Dans le cas particulier, ce sont les points A.1, A.2
et B.3 du dispositif de la décision attaquée qui fixent les obligations
imposées au recourant. Comme le texte du point B.4 du dispositif correspond à
celui de l'ordre de remise en état (points A.1 et A.2) ainsi qu'à celui de la
mesure relative à l'utilisation des places de stationnement (point B.3), il n'y
a aucun motif de renoncer à cette mention destinée à informer les tiers du
contenu de la décision administrative, ni de prescrire une formulation
différente. Il importe en effet qu'il n'y ait pas de divergence entre le
contenu de la décision et le texte de la mention, afin que l'information soit
fiable.

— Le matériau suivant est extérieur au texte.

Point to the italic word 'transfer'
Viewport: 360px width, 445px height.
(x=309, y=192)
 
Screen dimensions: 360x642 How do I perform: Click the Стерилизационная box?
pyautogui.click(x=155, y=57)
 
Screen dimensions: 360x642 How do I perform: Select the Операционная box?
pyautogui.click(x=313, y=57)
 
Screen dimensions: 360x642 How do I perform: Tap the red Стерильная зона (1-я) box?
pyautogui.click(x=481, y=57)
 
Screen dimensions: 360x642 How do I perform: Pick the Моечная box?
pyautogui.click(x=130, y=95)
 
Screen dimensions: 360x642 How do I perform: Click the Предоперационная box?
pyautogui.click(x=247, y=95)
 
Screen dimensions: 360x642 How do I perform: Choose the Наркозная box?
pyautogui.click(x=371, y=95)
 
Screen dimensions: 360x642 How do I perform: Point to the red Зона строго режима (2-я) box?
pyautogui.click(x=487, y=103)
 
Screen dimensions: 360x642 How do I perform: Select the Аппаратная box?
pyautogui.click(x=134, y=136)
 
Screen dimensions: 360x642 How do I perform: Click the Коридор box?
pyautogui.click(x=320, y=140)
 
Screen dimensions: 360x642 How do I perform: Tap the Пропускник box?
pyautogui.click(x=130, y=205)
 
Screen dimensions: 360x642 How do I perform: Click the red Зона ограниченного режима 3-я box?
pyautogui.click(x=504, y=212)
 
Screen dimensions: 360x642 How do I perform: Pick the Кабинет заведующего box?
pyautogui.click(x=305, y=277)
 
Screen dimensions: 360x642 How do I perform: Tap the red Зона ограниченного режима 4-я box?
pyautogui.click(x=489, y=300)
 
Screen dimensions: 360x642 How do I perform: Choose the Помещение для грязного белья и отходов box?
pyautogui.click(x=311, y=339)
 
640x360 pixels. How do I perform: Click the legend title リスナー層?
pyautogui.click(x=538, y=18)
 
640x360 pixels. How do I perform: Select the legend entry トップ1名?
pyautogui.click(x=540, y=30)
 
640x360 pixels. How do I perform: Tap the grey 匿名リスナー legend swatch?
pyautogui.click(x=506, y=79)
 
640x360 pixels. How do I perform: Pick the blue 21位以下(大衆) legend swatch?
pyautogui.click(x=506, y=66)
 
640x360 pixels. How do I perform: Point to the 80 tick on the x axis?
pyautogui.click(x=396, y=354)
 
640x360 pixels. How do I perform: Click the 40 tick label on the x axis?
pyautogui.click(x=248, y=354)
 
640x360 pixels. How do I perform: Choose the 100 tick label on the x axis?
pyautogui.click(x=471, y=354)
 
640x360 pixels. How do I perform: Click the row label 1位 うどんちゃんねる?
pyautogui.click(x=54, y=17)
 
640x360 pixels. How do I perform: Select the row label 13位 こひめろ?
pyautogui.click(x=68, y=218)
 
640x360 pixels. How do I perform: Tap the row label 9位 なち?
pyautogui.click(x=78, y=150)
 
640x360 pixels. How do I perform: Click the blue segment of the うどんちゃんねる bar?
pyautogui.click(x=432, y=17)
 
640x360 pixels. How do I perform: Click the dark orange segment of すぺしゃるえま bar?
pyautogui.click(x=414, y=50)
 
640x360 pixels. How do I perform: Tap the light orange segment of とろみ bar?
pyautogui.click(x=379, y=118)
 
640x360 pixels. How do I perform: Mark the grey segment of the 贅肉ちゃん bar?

C'est bien ce que l'autorité intimée a prévu dans le cas particulier.
Il n'y a donc pas, sur ce point, de violation du droit de l'aménagement du
territoire.
6.
Il résulte des considérants que le recours, entièrement mal fondé, doit
être rejeté. Cela entraîne la confirmation de la décision attaquée. Il
incombera toutefois au SDT de fixer à nouveau le délai d'exécution de l'ordre
de remise en état (point B.5 du dispositif) ainsi que la date du constat (point
B.6 du dispositif).
Le recourant, qui succombe, supportera les frais de
justice (art. 49 al. 1 LPA-VD). Il n'y a pas lieu d'allouer des dépens (cf.
art. 55 LPA-VD).
Par
ces motifs
la Cour de droit administratif et public
du Tribunal cantonal
arrête:
I.
Le recours est rejeté.
II.
La décision prise le 15 octobre 2015 par le Service du développement
territorial est confirmée.
III.
Les frais de justice, arrêtés à 1'500 (mille cinq cents) francs, sont
mis à la charge du recourant Bernard Girardet.
IV.
Il n'est pas alloué de dépens.
Lausanne, le 21 juillet 2016
Le président: La
greffière:
Le présent arrêt est communiqué aux destinataires de
l'avis d'envoi ci-joint, ainsi qu'à l'ARE.
Il peut faire l'objet, dans les trente jours suivant sa
notification, d'un recours au Tribunal fédéral. Le recours en matière de droit
public s'exerce aux conditions des articles 82 ss de la loi du 17 juin 2005 sur
le Tribunal fédéral (LTF - RS 173.110), le recours constitutionnel subsidiaire
à celles des articles 113 ss LTF. Le mémoire de recours doit être rédigé dans
une langue officielle, indiquer les conclusions, les motifs et les moyens de
preuve, et être signé. Les motifs doivent exposer succinctement en quoi l’acte
attaqué viole le droit. Les pièces invoquées comme moyens de preuve doivent
être jointes au mémoire, pour autant qu’elles soient en mains de la partie; il
en va de même de la décision attaquée.